(INPUT begins)

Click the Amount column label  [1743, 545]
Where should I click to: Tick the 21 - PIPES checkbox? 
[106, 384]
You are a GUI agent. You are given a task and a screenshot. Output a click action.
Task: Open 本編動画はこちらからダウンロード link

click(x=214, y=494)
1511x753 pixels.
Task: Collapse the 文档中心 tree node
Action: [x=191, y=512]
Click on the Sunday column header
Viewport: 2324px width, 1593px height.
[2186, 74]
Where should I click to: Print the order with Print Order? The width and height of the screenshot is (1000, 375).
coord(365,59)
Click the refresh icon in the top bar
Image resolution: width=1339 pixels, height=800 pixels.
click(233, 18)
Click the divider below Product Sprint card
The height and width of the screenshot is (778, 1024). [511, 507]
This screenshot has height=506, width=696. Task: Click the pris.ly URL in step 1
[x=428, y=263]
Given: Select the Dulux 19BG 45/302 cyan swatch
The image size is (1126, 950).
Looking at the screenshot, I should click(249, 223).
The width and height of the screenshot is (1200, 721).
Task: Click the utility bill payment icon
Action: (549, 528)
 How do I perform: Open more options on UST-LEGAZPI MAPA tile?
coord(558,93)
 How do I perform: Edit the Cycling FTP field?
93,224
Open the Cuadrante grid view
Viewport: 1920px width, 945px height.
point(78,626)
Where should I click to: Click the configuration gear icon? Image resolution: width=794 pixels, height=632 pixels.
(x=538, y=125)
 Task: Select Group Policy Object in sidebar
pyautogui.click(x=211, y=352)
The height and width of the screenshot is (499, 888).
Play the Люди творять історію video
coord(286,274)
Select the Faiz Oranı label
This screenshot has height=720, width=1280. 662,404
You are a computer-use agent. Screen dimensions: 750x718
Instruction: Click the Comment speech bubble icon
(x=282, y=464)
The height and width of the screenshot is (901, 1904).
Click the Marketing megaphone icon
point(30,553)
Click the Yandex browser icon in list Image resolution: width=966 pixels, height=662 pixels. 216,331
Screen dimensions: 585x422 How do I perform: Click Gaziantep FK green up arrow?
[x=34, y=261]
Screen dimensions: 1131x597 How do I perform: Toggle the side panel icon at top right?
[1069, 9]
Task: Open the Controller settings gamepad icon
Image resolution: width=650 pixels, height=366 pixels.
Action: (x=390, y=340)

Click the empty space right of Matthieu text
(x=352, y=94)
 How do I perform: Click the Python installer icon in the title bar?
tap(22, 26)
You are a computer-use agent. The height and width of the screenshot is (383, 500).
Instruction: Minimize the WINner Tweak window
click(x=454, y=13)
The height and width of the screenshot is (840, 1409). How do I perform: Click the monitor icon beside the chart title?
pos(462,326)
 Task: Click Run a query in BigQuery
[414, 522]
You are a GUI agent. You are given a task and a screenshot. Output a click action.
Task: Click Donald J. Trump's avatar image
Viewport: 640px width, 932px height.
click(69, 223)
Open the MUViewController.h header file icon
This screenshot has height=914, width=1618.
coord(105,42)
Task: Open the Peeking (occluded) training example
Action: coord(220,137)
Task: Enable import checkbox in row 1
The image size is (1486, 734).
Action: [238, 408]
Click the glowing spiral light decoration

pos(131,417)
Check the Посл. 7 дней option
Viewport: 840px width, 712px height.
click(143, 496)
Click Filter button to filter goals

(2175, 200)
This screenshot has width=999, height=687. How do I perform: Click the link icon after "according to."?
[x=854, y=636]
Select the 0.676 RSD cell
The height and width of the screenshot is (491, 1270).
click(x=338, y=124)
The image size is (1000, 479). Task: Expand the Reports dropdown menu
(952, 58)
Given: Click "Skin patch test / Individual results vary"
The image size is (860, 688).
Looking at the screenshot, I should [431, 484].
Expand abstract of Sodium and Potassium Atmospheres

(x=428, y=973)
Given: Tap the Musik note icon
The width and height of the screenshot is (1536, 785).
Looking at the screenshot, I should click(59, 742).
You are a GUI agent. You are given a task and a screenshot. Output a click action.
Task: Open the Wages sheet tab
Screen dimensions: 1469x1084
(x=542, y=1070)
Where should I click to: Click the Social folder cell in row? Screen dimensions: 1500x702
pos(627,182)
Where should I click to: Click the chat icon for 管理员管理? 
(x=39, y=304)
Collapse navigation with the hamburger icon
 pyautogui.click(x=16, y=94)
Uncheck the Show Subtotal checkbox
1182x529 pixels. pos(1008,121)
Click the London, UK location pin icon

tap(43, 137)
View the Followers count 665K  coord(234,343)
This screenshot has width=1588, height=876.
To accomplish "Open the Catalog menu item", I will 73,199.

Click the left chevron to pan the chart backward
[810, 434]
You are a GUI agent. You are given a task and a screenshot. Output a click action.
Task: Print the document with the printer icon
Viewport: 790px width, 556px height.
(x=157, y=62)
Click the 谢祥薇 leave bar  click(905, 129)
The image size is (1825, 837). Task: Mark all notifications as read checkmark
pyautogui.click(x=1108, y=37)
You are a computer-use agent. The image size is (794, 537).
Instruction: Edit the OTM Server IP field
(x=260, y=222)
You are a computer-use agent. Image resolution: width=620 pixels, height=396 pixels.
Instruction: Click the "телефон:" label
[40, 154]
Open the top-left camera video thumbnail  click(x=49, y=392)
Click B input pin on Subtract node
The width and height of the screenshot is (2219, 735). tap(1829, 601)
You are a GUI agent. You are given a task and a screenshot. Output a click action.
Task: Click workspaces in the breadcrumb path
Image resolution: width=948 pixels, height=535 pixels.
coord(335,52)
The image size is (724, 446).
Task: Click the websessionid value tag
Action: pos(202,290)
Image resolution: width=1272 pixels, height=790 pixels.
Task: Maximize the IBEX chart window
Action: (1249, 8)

(INPUT ends)

● **PROBLEM STATEMENT**
The answer consists of every entry, returned exactly.

● **ANSWER AREA**
Click the Amount column label  [1743, 545]
Where should I click to: Tick the 21 - PIPES checkbox? 
[106, 384]
You are a GUI agent. You are given a task and a screenshot. Output a click action.
Task: Open 本編動画はこちらからダウンロード link

click(x=214, y=494)
1511x753 pixels.
Task: Collapse the 文档中心 tree node
Action: [x=191, y=512]
Click on the Sunday column header
Viewport: 2324px width, 1593px height.
[2186, 74]
Where should I click to: Print the order with Print Order? The width and height of the screenshot is (1000, 375).
coord(365,59)
Click the refresh icon in the top bar
Image resolution: width=1339 pixels, height=800 pixels.
click(233, 18)
Click the divider below Product Sprint card
The height and width of the screenshot is (778, 1024). [511, 507]
This screenshot has height=506, width=696. Task: Click the pris.ly URL in step 1
[x=428, y=263]
Given: Select the Dulux 19BG 45/302 cyan swatch
The image size is (1126, 950).
Looking at the screenshot, I should click(249, 223).
The width and height of the screenshot is (1200, 721).
Task: Click the utility bill payment icon
Action: (549, 528)
 How do I perform: Open more options on UST-LEGAZPI MAPA tile?
coord(558,93)
 How do I perform: Edit the Cycling FTP field?
93,224
Open the Cuadrante grid view
Viewport: 1920px width, 945px height.
point(78,626)
Where should I click to: Click the configuration gear icon? Image resolution: width=794 pixels, height=632 pixels.
(x=538, y=125)
 Task: Select Group Policy Object in sidebar
pyautogui.click(x=211, y=352)
The height and width of the screenshot is (499, 888).
Play the Люди творять історію video
coord(286,274)
Select the Faiz Oranı label
This screenshot has height=720, width=1280. 662,404
You are a computer-use agent. Screen dimensions: 750x718
Instruction: Click the Comment speech bubble icon
(x=282, y=464)
The height and width of the screenshot is (901, 1904).
Click the Marketing megaphone icon
point(30,553)
Click the Yandex browser icon in list Image resolution: width=966 pixels, height=662 pixels. 216,331
Screen dimensions: 585x422 How do I perform: Click Gaziantep FK green up arrow?
[x=34, y=261]
Screen dimensions: 1131x597 How do I perform: Toggle the side panel icon at top right?
[1069, 9]
Task: Open the Controller settings gamepad icon
Image resolution: width=650 pixels, height=366 pixels.
Action: (x=390, y=340)

Click the empty space right of Matthieu text
(x=352, y=94)
 How do I perform: Click the Python installer icon in the title bar?
tap(22, 26)
You are a computer-use agent. The height and width of the screenshot is (383, 500).
Instruction: Minimize the WINner Tweak window
click(x=454, y=13)
The height and width of the screenshot is (840, 1409). How do I perform: Click the monitor icon beside the chart title?
pos(462,326)
 Task: Click Run a query in BigQuery
[414, 522]
You are a GUI agent. You are given a task and a screenshot. Output a click action.
Task: Click Donald J. Trump's avatar image
Viewport: 640px width, 932px height.
click(69, 223)
Open the MUViewController.h header file icon
This screenshot has height=914, width=1618.
coord(105,42)
Task: Open the Peeking (occluded) training example
Action: coord(220,137)
Task: Enable import checkbox in row 1
The image size is (1486, 734).
Action: [238, 408]
Click the glowing spiral light decoration

pos(131,417)
Check the Посл. 7 дней option
Viewport: 840px width, 712px height.
click(143, 496)
Click Filter button to filter goals

(2175, 200)
This screenshot has width=999, height=687. How do I perform: Click the link icon after "according to."?
[x=854, y=636]
Select the 0.676 RSD cell
The height and width of the screenshot is (491, 1270).
click(x=338, y=124)
The image size is (1000, 479). Task: Expand the Reports dropdown menu
(952, 58)
Given: Click "Skin patch test / Individual results vary"
The image size is (860, 688).
Looking at the screenshot, I should [431, 484].
Expand abstract of Sodium and Potassium Atmospheres

(x=428, y=973)
Given: Tap the Musik note icon
The width and height of the screenshot is (1536, 785).
Looking at the screenshot, I should click(59, 742).
You are a GUI agent. You are given a task and a screenshot. Output a click action.
Task: Open the Wages sheet tab
Screen dimensions: 1469x1084
(x=542, y=1070)
Where should I click to: Click the Social folder cell in row? Screen dimensions: 1500x702
pos(627,182)
Where should I click to: Click the chat icon for 管理员管理? 
(x=39, y=304)
Collapse navigation with the hamburger icon
 pyautogui.click(x=16, y=94)
Uncheck the Show Subtotal checkbox
1182x529 pixels. pos(1008,121)
Click the London, UK location pin icon

tap(43, 137)
View the Followers count 665K  coord(234,343)
This screenshot has width=1588, height=876.
To accomplish "Open the Catalog menu item", I will 73,199.

Click the left chevron to pan the chart backward
[810, 434]
You are a GUI agent. You are given a task and a screenshot. Output a click action.
Task: Print the document with the printer icon
Viewport: 790px width, 556px height.
(x=157, y=62)
Click the 谢祥薇 leave bar  click(905, 129)
The image size is (1825, 837). Task: Mark all notifications as read checkmark
pyautogui.click(x=1108, y=37)
You are a computer-use agent. The image size is (794, 537).
Instruction: Edit the OTM Server IP field
(x=260, y=222)
You are a computer-use agent. Image resolution: width=620 pixels, height=396 pixels.
Instruction: Click the "телефон:" label
[40, 154]
Open the top-left camera video thumbnail  click(x=49, y=392)
Click B input pin on Subtract node
The width and height of the screenshot is (2219, 735). tap(1829, 601)
You are a GUI agent. You are given a task and a screenshot. Output a click action.
Task: Click workspaces in the breadcrumb path
Image resolution: width=948 pixels, height=535 pixels.
coord(335,52)
The image size is (724, 446).
Task: Click the websessionid value tag
Action: pos(202,290)
Image resolution: width=1272 pixels, height=790 pixels.
Task: Maximize the IBEX chart window
Action: (1249, 8)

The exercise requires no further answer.